──────── INFORMATION PROVIDED ────────
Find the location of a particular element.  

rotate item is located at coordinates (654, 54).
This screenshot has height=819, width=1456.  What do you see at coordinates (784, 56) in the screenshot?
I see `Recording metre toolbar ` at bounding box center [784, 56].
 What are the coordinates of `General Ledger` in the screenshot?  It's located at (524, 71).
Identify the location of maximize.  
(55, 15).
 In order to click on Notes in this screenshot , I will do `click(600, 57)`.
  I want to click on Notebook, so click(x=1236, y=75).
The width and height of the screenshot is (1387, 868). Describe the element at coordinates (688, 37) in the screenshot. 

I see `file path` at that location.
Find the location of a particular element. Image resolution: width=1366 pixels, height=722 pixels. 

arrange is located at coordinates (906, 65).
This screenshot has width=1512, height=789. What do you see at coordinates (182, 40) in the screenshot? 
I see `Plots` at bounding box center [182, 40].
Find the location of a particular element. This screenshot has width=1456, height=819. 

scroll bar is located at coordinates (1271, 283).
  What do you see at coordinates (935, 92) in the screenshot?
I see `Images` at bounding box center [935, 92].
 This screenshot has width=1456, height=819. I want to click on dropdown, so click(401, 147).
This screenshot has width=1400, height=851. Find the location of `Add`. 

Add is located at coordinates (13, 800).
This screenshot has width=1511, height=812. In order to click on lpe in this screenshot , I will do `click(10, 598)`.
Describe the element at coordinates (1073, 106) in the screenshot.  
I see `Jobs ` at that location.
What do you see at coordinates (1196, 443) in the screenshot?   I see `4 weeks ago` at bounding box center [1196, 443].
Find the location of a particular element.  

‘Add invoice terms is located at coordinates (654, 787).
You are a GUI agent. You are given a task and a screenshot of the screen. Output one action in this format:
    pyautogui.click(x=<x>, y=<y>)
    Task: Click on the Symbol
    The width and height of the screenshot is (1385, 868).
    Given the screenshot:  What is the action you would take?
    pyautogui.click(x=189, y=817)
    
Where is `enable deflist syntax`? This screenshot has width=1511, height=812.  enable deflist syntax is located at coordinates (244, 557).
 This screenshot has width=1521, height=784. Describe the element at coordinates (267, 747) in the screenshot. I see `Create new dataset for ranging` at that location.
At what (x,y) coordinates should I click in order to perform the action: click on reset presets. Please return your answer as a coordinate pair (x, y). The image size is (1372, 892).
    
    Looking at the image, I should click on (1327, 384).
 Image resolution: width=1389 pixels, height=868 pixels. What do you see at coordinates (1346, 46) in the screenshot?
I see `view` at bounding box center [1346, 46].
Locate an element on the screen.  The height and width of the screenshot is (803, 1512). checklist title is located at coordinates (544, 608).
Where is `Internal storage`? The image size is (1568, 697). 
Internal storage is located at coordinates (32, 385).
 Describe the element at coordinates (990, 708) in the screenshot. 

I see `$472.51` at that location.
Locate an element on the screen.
────────
Please reproduce all of the data above word for word, with no changes.

* _RESPONSE TO THE EXERCISE_:
Find the location of a particular element.  

rotate item is located at coordinates (654, 54).
This screenshot has height=819, width=1456.  What do you see at coordinates (784, 56) in the screenshot?
I see `Recording metre toolbar ` at bounding box center [784, 56].
 What are the coordinates of `General Ledger` in the screenshot?  It's located at (524, 71).
Identify the location of maximize.  
(55, 15).
 In order to click on Notes in this screenshot , I will do `click(600, 57)`.
  I want to click on Notebook, so click(x=1236, y=75).
The width and height of the screenshot is (1387, 868). Describe the element at coordinates (688, 37) in the screenshot. 

I see `file path` at that location.
Find the location of a particular element. Image resolution: width=1366 pixels, height=722 pixels. 

arrange is located at coordinates (906, 65).
This screenshot has width=1512, height=789. What do you see at coordinates (182, 40) in the screenshot? 
I see `Plots` at bounding box center [182, 40].
Find the location of a particular element. This screenshot has width=1456, height=819. 

scroll bar is located at coordinates (1271, 283).
  What do you see at coordinates (935, 92) in the screenshot?
I see `Images` at bounding box center [935, 92].
 This screenshot has width=1456, height=819. I want to click on dropdown, so click(401, 147).
This screenshot has width=1400, height=851. Find the location of `Add`. 

Add is located at coordinates (13, 800).
This screenshot has width=1511, height=812. In order to click on lpe in this screenshot , I will do `click(10, 598)`.
Describe the element at coordinates (1073, 106) in the screenshot.  
I see `Jobs ` at that location.
What do you see at coordinates (1196, 443) in the screenshot?   I see `4 weeks ago` at bounding box center [1196, 443].
Find the location of a particular element.  

‘Add invoice terms is located at coordinates (654, 787).
You are a GUI agent. You are given a task and a screenshot of the screen. Output one action in this format:
    pyautogui.click(x=<x>, y=<y>)
    Task: Click on the Symbol
    The width and height of the screenshot is (1385, 868).
    Given the screenshot:  What is the action you would take?
    pyautogui.click(x=189, y=817)
    
Where is `enable deflist syntax`? This screenshot has width=1511, height=812.  enable deflist syntax is located at coordinates (244, 557).
 This screenshot has width=1521, height=784. Describe the element at coordinates (267, 747) in the screenshot. I see `Create new dataset for ranging` at that location.
At what (x,y) coordinates should I click in order to perform the action: click on reset presets. Please return your answer as a coordinate pair (x, y). The image size is (1372, 892).
    
    Looking at the image, I should click on (1327, 384).
 Image resolution: width=1389 pixels, height=868 pixels. What do you see at coordinates (1346, 46) in the screenshot?
I see `view` at bounding box center [1346, 46].
Locate an element on the screen.  The height and width of the screenshot is (803, 1512). checklist title is located at coordinates (544, 608).
Where is `Internal storage`? The image size is (1568, 697). 
Internal storage is located at coordinates (32, 385).
 Describe the element at coordinates (990, 708) in the screenshot. 

I see `$472.51` at that location.
Locate an element on the screen.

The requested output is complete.